**What to work on:**
Omit the images, then repeat the listing exactly.

**Data for review:**
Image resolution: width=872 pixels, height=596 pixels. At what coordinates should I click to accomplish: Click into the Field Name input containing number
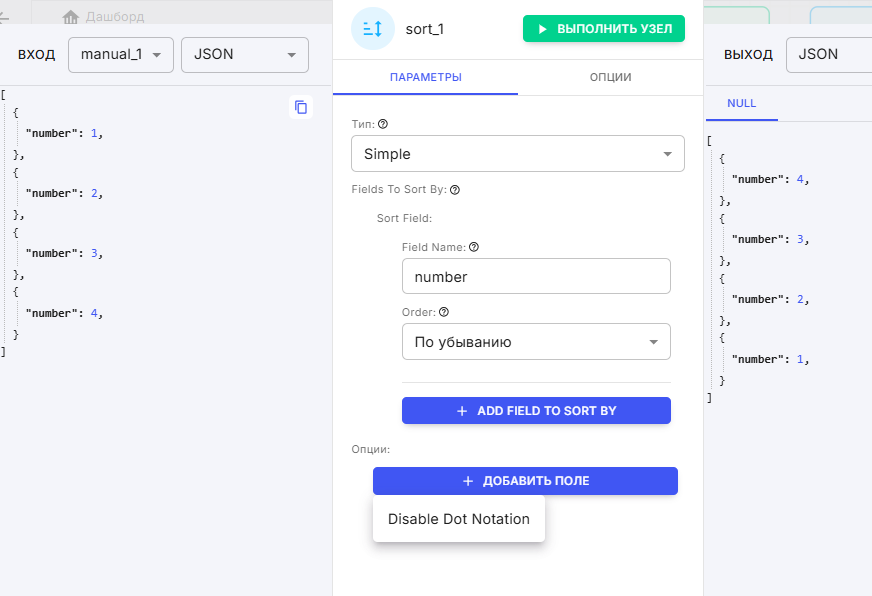pyautogui.click(x=535, y=277)
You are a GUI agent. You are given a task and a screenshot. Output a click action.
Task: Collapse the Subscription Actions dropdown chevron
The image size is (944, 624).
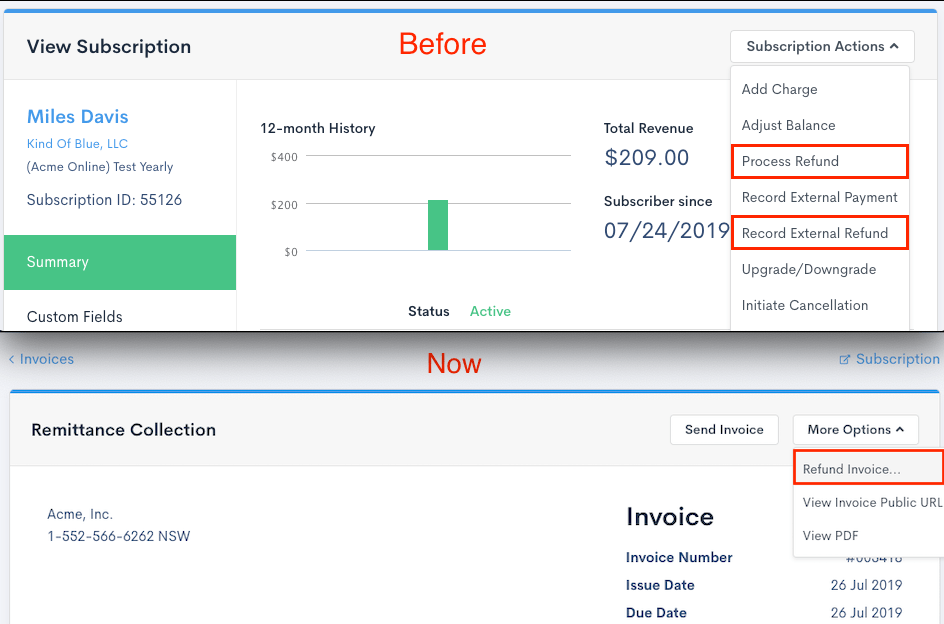[896, 46]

**Exercise result:**
Image resolution: width=872 pixels, height=596 pixels. At what coordinates should I click to accomplish: Click into the Field Name input containing number
pyautogui.click(x=535, y=277)
You are a GUI agent. You are given a task and a screenshot. Output a click action.
Task: Collapse the Subscription Actions dropdown chevron
The image size is (944, 624).
[896, 46]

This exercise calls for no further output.